* [RECORDS FOR THIS TASK]:
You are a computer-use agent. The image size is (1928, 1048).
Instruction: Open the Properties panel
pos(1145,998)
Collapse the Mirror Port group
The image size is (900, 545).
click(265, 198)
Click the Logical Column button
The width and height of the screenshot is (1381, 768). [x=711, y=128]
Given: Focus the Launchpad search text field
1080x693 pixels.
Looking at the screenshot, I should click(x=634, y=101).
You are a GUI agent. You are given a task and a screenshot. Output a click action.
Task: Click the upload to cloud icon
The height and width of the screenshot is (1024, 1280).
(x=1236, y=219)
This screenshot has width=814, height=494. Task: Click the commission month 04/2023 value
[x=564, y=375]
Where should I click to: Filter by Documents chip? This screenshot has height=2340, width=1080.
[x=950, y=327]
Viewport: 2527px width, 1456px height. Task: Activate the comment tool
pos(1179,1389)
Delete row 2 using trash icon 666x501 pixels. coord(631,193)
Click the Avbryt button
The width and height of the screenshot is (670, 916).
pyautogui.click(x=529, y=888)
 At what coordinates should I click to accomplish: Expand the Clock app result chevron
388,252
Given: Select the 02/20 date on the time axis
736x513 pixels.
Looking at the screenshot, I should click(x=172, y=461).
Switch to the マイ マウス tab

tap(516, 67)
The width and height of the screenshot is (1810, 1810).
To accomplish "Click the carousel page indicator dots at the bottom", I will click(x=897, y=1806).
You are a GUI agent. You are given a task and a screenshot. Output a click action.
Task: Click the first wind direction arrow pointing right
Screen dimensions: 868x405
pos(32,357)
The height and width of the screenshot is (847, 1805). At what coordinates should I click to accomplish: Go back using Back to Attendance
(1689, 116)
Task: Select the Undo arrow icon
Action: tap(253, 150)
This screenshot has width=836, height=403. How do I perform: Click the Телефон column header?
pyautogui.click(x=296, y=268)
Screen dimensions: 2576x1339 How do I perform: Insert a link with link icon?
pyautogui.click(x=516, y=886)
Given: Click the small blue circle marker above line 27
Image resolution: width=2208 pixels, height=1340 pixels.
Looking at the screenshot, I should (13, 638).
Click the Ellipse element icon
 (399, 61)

* [WRITTEN EXERCISE]: Reproduce the part of the data that opens with the line containing "At what coordinates should I click to accomplish: Expand" and closes with the line containing "tap(516, 67)", substituting "Calendar app" for "Clock app" and keeping everything else the same.

* [EXERCISE OUTPUT]:
 At what coordinates should I click to accomplish: Expand the Calendar app result chevron
388,252
Given: Select the 02/20 date on the time axis
736x513 pixels.
Looking at the screenshot, I should click(x=172, y=461).
Switch to the マイ マウス tab

tap(516, 67)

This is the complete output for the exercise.